Generating feature sets for fault diagnosis using denoising stacked auto-encoder

Recent advancements in sensor technologies and data driven model based techniques have made intelligent diagnostic systems prominent in machine maintenance frameworks of industries. The performance of such systems immensely relies upon the quality of features extracted and the classifier model learned. Traditionally features were handcrafted, where engineers would manually design them with statistical parameters and signal transforms based energy distribution analysis. Recently, deep learning techniques have shown new ways of obtaining useful feature representation that provide state of the art results in image and speech processing applications. This paper first presents a brief survey of traditional handcrafted features and later presents a short analysis of handcrafted features v/s features learned by deep neural networks (DNN), for doing fault diagnosis.

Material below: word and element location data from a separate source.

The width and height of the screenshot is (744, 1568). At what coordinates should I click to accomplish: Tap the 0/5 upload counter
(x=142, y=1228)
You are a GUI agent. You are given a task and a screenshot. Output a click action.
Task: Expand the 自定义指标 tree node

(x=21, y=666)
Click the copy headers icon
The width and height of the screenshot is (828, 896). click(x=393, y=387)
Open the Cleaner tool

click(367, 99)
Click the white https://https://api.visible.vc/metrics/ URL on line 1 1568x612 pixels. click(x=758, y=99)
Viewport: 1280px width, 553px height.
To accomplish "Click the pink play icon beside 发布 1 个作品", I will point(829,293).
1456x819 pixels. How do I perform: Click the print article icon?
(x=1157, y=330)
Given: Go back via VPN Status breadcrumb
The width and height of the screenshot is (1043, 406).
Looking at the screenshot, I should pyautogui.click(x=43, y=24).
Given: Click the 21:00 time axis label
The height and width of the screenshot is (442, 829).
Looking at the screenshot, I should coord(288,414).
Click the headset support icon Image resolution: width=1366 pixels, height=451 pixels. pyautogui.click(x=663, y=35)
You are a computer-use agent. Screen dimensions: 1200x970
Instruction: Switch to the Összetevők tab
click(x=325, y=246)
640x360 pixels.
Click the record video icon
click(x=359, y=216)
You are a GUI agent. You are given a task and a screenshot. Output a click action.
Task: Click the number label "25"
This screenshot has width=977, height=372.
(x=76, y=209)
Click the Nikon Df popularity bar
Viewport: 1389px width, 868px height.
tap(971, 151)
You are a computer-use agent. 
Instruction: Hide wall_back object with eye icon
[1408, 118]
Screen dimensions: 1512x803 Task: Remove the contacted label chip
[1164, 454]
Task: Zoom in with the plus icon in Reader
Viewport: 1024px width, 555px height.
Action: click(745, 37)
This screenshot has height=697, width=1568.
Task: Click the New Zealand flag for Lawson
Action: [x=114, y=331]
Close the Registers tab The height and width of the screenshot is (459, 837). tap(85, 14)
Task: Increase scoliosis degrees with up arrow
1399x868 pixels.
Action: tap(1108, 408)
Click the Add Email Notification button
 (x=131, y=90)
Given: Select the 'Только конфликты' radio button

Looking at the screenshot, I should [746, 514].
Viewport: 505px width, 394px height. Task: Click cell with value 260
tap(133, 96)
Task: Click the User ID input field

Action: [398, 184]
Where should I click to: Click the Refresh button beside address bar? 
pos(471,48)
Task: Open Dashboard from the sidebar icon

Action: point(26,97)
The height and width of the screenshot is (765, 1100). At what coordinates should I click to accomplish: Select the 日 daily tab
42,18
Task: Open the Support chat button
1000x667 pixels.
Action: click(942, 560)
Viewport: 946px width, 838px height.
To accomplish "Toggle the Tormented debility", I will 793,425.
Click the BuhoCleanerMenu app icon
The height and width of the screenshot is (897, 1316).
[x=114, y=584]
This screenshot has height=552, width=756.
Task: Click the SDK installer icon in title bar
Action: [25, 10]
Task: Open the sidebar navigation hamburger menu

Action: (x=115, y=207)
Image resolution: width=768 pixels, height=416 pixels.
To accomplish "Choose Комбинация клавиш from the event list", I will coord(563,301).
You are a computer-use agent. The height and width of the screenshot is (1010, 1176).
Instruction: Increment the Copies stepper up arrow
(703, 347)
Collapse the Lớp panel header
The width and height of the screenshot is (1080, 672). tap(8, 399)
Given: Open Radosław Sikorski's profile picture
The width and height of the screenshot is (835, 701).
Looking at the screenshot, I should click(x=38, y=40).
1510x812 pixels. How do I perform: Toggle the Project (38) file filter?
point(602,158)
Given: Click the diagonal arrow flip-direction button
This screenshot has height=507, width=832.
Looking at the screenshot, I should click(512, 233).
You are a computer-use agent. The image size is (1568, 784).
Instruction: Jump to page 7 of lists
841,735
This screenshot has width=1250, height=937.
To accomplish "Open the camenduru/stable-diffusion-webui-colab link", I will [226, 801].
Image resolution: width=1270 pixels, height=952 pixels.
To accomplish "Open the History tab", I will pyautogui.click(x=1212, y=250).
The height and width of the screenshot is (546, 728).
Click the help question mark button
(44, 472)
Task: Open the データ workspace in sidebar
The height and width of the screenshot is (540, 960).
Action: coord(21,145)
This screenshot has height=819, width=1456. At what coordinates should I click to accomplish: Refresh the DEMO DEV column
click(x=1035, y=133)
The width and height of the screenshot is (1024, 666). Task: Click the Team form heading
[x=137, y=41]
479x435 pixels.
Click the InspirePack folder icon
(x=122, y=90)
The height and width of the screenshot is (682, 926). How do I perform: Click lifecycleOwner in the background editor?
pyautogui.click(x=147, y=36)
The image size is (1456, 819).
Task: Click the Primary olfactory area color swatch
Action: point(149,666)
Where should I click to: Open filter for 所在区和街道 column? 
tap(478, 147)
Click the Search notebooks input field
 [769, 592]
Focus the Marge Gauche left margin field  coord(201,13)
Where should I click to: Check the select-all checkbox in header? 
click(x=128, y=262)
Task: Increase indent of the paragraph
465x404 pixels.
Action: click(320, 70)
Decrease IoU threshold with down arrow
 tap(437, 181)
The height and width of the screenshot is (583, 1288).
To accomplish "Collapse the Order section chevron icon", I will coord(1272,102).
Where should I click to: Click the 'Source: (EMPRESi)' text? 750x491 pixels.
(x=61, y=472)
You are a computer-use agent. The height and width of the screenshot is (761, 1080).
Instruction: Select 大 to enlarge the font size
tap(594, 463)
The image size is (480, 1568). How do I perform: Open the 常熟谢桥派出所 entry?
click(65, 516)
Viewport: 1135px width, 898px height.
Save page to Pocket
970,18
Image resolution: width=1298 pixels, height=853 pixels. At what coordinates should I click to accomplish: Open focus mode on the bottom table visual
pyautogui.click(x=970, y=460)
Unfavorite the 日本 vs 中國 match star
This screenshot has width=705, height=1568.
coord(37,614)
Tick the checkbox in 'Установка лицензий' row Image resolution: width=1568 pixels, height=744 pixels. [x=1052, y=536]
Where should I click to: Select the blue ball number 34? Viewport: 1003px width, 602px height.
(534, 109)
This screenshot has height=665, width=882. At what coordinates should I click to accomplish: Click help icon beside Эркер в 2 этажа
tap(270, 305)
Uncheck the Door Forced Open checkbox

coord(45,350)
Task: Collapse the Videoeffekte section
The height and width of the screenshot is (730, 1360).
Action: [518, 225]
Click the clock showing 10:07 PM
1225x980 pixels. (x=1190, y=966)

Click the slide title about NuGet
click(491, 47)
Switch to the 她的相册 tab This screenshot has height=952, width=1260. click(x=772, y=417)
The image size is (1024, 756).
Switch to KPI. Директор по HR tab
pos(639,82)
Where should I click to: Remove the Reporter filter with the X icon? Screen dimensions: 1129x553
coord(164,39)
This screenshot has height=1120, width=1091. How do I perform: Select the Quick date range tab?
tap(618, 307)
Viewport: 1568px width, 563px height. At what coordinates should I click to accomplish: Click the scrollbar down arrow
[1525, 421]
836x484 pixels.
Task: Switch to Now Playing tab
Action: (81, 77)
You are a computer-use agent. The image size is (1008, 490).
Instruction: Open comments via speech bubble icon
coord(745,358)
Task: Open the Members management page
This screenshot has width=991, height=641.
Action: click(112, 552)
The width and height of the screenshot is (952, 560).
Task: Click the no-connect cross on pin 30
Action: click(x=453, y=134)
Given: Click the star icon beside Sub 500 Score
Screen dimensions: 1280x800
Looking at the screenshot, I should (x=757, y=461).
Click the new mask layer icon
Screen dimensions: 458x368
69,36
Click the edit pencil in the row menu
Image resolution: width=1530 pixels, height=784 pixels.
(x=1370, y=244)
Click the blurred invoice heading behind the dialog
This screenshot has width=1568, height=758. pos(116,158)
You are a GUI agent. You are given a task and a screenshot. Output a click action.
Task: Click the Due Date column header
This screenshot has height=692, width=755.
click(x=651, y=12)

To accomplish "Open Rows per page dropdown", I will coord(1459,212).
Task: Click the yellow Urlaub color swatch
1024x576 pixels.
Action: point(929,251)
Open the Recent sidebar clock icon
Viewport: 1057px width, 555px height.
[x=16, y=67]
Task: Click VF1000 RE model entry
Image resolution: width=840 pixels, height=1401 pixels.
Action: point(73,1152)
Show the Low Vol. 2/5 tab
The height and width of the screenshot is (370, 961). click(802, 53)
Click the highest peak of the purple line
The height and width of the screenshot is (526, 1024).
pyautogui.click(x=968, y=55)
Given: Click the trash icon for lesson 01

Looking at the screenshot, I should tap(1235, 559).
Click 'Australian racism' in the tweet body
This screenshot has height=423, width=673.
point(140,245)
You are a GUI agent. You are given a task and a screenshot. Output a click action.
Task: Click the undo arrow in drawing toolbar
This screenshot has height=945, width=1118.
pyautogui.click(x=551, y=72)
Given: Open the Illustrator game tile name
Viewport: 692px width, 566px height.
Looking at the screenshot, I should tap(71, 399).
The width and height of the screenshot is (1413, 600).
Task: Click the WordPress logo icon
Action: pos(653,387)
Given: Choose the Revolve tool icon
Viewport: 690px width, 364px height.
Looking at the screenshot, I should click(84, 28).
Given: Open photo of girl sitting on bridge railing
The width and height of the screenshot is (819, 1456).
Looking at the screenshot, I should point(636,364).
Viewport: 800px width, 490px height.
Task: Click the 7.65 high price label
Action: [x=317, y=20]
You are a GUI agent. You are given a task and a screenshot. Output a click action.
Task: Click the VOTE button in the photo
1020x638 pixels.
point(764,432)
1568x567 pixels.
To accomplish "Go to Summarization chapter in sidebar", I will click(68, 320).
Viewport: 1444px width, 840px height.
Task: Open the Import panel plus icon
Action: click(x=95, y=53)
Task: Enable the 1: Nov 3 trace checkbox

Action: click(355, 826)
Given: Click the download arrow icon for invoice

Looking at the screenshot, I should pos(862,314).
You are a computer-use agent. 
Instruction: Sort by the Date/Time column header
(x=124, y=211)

The DNN based features in this paper were generated in 3 phases: 1) extracted handcrafted features using traditional techniques 2) initialized the weights of DNN by learning de-noising sparse auto-encoders with the handcrafted features in unsupervised fashion and 3) applied two generic fine tuning heuristics that tailor DNN's weights to give good classification performance. The experimentation and analysis were performed on 5 datasets: one each on Air compressor monitoring, Drill bit monitoring and Steel plate monitoring, and two on bearing fault monitoring data. The results clearly show the prospects of DNN obtaining good feature representations and good classification performance. Further, it also finds that Fast Fourier Transform based features with DNN are more suited for Support Vector Machine as classifier than Random Forest.